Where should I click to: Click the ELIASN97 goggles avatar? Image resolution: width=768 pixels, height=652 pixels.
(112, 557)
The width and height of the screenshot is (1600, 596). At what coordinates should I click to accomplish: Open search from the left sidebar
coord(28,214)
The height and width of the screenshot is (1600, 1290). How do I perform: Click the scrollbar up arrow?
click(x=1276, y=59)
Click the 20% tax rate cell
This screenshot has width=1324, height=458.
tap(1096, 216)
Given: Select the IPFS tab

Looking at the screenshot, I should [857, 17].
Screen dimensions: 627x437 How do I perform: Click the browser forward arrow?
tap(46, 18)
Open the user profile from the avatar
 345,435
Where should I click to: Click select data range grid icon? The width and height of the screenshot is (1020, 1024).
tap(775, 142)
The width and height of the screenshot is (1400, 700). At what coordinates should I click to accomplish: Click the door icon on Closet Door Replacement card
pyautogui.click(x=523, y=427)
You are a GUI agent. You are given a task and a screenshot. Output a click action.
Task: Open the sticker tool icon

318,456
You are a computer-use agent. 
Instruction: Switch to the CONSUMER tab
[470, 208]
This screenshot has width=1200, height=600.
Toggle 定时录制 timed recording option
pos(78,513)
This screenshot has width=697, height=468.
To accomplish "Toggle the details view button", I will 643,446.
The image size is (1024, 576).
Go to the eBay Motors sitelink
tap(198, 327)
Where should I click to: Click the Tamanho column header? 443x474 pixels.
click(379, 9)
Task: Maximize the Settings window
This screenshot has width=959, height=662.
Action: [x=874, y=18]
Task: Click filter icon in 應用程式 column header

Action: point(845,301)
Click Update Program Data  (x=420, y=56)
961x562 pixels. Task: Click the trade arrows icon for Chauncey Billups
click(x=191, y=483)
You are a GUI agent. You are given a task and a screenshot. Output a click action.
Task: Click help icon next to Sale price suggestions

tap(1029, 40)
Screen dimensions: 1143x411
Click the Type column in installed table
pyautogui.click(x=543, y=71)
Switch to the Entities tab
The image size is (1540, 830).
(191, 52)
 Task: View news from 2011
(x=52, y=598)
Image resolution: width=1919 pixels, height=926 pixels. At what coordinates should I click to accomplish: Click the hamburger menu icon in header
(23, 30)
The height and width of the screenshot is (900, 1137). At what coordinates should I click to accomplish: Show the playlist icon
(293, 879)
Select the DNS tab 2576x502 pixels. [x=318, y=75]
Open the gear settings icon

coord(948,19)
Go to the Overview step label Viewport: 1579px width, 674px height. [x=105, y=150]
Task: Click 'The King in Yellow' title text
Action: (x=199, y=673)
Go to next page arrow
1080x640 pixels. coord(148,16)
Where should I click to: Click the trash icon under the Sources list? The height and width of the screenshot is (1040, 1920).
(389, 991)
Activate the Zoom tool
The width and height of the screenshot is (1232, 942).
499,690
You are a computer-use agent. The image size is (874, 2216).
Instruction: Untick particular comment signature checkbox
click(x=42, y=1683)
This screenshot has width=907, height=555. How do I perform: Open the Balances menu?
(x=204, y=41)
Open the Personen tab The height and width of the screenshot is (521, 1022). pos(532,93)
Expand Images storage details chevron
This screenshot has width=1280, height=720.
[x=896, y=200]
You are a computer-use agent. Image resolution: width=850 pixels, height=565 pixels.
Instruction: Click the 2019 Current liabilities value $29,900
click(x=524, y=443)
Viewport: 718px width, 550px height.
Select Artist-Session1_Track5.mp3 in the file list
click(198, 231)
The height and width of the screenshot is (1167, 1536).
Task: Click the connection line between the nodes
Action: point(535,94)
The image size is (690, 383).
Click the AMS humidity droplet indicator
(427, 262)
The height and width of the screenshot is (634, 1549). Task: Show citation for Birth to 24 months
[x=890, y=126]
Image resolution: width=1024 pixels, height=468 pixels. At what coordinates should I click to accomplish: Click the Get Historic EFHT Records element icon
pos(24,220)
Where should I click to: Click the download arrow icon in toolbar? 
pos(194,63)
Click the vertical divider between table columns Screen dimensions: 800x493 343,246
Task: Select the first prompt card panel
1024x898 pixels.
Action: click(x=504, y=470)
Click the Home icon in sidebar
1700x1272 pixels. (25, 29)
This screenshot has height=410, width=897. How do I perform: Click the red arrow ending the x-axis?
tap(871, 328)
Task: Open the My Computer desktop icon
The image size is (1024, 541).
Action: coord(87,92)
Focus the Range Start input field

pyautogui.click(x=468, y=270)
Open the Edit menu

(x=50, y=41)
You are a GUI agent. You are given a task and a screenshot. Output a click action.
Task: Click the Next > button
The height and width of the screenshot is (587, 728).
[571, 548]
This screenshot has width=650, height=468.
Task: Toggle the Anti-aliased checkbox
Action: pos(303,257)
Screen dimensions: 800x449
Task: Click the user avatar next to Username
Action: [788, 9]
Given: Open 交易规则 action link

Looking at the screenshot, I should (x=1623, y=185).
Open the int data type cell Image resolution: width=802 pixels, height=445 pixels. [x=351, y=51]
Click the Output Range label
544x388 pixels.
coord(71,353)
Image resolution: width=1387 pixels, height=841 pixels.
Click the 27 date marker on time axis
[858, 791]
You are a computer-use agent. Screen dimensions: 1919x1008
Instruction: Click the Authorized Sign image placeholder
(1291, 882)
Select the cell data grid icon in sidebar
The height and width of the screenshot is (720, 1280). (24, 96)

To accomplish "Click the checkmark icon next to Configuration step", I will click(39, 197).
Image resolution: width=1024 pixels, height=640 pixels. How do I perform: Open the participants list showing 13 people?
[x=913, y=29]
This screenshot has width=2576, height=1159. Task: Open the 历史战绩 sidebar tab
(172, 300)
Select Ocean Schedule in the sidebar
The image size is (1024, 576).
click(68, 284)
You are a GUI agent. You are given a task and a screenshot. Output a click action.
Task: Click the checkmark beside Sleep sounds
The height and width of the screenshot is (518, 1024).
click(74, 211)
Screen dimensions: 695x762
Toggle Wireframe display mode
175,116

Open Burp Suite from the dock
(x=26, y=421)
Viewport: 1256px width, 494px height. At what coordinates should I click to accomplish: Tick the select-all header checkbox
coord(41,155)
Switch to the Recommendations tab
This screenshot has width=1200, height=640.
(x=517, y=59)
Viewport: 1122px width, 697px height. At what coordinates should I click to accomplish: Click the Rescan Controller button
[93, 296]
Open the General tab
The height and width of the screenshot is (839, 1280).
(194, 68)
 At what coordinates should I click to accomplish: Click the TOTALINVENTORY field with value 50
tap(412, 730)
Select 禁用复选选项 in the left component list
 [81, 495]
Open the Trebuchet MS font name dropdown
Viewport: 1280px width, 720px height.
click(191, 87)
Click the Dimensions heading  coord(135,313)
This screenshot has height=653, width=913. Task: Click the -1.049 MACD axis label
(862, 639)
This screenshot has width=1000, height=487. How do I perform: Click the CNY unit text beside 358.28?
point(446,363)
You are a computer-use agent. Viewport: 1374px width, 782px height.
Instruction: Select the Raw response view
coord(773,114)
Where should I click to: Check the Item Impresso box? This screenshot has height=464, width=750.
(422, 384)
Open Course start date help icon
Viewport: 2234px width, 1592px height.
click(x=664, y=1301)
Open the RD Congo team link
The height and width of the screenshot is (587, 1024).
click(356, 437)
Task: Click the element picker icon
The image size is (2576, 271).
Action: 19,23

- Try it: Every record must appear in the answer exactly as it does above.

- Solved exercise:
Where should I click to: Click the ELIASN97 goggles avatar? Image resolution: width=768 pixels, height=652 pixels.
(112, 557)
The width and height of the screenshot is (1600, 596). At what coordinates should I click to accomplish: Open search from the left sidebar
coord(28,214)
The height and width of the screenshot is (1600, 1290). How do I perform: Click the scrollbar up arrow?
click(x=1276, y=59)
Click the 20% tax rate cell
This screenshot has width=1324, height=458.
tap(1096, 216)
Given: Select the IPFS tab

Looking at the screenshot, I should [857, 17].
Screen dimensions: 627x437 How do I perform: Click the browser forward arrow?
tap(46, 18)
Open the user profile from the avatar
 345,435
Where should I click to: Click select data range grid icon? The width and height of the screenshot is (1020, 1024).
tap(775, 142)
The width and height of the screenshot is (1400, 700). At what coordinates should I click to accomplish: Click the door icon on Closet Door Replacement card
pyautogui.click(x=523, y=427)
You are a GUI agent. You are given a task and a screenshot. Output a click action.
Task: Open the sticker tool icon

318,456
You are a computer-use agent. 
Instruction: Switch to the CONSUMER tab
[470, 208]
This screenshot has width=1200, height=600.
Toggle 定时录制 timed recording option
pos(78,513)
This screenshot has width=697, height=468.
To accomplish "Toggle the details view button", I will 643,446.
The image size is (1024, 576).
Go to the eBay Motors sitelink
tap(198, 327)
Where should I click to: Click the Tamanho column header? 443x474 pixels.
click(379, 9)
Task: Maximize the Settings window
This screenshot has width=959, height=662.
Action: [x=874, y=18]
Task: Click filter icon in 應用程式 column header

Action: point(845,301)
Click Update Program Data  (x=420, y=56)
961x562 pixels. Task: Click the trade arrows icon for Chauncey Billups
click(x=191, y=483)
You are a GUI agent. You are given a task and a screenshot. Output a click action.
Task: Click help icon next to Sale price suggestions

tap(1029, 40)
Screen dimensions: 1143x411
Click the Type column in installed table
pyautogui.click(x=543, y=71)
Switch to the Entities tab
The image size is (1540, 830).
(191, 52)
 Task: View news from 2011
(x=52, y=598)
Image resolution: width=1919 pixels, height=926 pixels. At what coordinates should I click to accomplish: Click the hamburger menu icon in header
(23, 30)
The height and width of the screenshot is (900, 1137). At what coordinates should I click to accomplish: Show the playlist icon
(293, 879)
Select the DNS tab 2576x502 pixels. [x=318, y=75]
Open the gear settings icon

coord(948,19)
Go to the Overview step label Viewport: 1579px width, 674px height. [x=105, y=150]
Task: Click 'The King in Yellow' title text
Action: (x=199, y=673)
Go to next page arrow
1080x640 pixels. coord(148,16)
Where should I click to: Click the trash icon under the Sources list? The height and width of the screenshot is (1040, 1920).
(389, 991)
Activate the Zoom tool
The width and height of the screenshot is (1232, 942).
499,690
You are a computer-use agent. The image size is (874, 2216).
Instruction: Untick particular comment signature checkbox
click(x=42, y=1683)
This screenshot has width=907, height=555. How do I perform: Open the Balances menu?
(x=204, y=41)
Open the Personen tab The height and width of the screenshot is (521, 1022). pos(532,93)
Expand Images storage details chevron
This screenshot has width=1280, height=720.
[x=896, y=200]
You are a computer-use agent. Image resolution: width=850 pixels, height=565 pixels.
Instruction: Click the 2019 Current liabilities value $29,900
click(x=524, y=443)
Viewport: 718px width, 550px height.
Select Artist-Session1_Track5.mp3 in the file list
click(198, 231)
The height and width of the screenshot is (1167, 1536).
Task: Click the connection line between the nodes
Action: point(535,94)
The image size is (690, 383).
Click the AMS humidity droplet indicator
(427, 262)
The height and width of the screenshot is (634, 1549). Task: Show citation for Birth to 24 months
[x=890, y=126]
Image resolution: width=1024 pixels, height=468 pixels. At what coordinates should I click to accomplish: Click the Get Historic EFHT Records element icon
pos(24,220)
Where should I click to: Click the download arrow icon in toolbar? 
pos(194,63)
Click the vertical divider between table columns Screen dimensions: 800x493 343,246
Task: Select the first prompt card panel
1024x898 pixels.
Action: click(x=504, y=470)
Click the Home icon in sidebar
1700x1272 pixels. (25, 29)
This screenshot has height=410, width=897. How do I perform: Click the red arrow ending the x-axis?
tap(871, 328)
Task: Open the My Computer desktop icon
The image size is (1024, 541).
Action: coord(87,92)
Focus the Range Start input field

pyautogui.click(x=468, y=270)
Open the Edit menu

(x=50, y=41)
You are a GUI agent. You are given a task and a screenshot. Output a click action.
Task: Click the Next > button
The height and width of the screenshot is (587, 728).
[571, 548]
This screenshot has width=650, height=468.
Task: Toggle the Anti-aliased checkbox
Action: pos(303,257)
Screen dimensions: 800x449
Task: Click the user avatar next to Username
Action: [788, 9]
Given: Open 交易规则 action link

Looking at the screenshot, I should (x=1623, y=185).
Open the int data type cell Image resolution: width=802 pixels, height=445 pixels. [x=351, y=51]
Click the Output Range label
544x388 pixels.
coord(71,353)
Image resolution: width=1387 pixels, height=841 pixels.
Click the 27 date marker on time axis
[858, 791]
You are a computer-use agent. Screen dimensions: 1919x1008
Instruction: Click the Authorized Sign image placeholder
(1291, 882)
Select the cell data grid icon in sidebar
The height and width of the screenshot is (720, 1280). (24, 96)

To accomplish "Click the checkmark icon next to Configuration step", I will click(39, 197).
Image resolution: width=1024 pixels, height=640 pixels. How do I perform: Open the participants list showing 13 people?
[x=913, y=29]
This screenshot has width=2576, height=1159. Task: Open the 历史战绩 sidebar tab
(172, 300)
Select Ocean Schedule in the sidebar
The image size is (1024, 576).
click(68, 284)
You are a GUI agent. You are given a task and a screenshot. Output a click action.
Task: Click the checkmark beside Sleep sounds
The height and width of the screenshot is (518, 1024).
click(74, 211)
Screen dimensions: 695x762
Toggle Wireframe display mode
175,116

Open Burp Suite from the dock
(x=26, y=421)
Viewport: 1256px width, 494px height. At what coordinates should I click to accomplish: Tick the select-all header checkbox
coord(41,155)
Switch to the Recommendations tab
This screenshot has width=1200, height=640.
(x=517, y=59)
Viewport: 1122px width, 697px height. At what coordinates should I click to accomplish: Click the Rescan Controller button
[93, 296]
Open the General tab
The height and width of the screenshot is (839, 1280).
(194, 68)
 At what coordinates should I click to accomplish: Click the TOTALINVENTORY field with value 50
tap(412, 730)
Select 禁用复选选项 in the left component list
 [81, 495]
Open the Trebuchet MS font name dropdown
Viewport: 1280px width, 720px height.
click(191, 87)
Click the Dimensions heading  coord(135,313)
This screenshot has height=653, width=913. Task: Click the -1.049 MACD axis label
(862, 639)
This screenshot has width=1000, height=487. How do I perform: Click the CNY unit text beside 358.28?
point(446,363)
You are a computer-use agent. Viewport: 1374px width, 782px height.
Instruction: Select the Raw response view
coord(773,114)
Where should I click to: Check the Item Impresso box? This screenshot has height=464, width=750.
(422, 384)
Open Course start date help icon
Viewport: 2234px width, 1592px height.
click(x=664, y=1301)
Open the RD Congo team link
The height and width of the screenshot is (587, 1024).
click(356, 437)
Task: Click the element picker icon
The image size is (2576, 271).
Action: 19,23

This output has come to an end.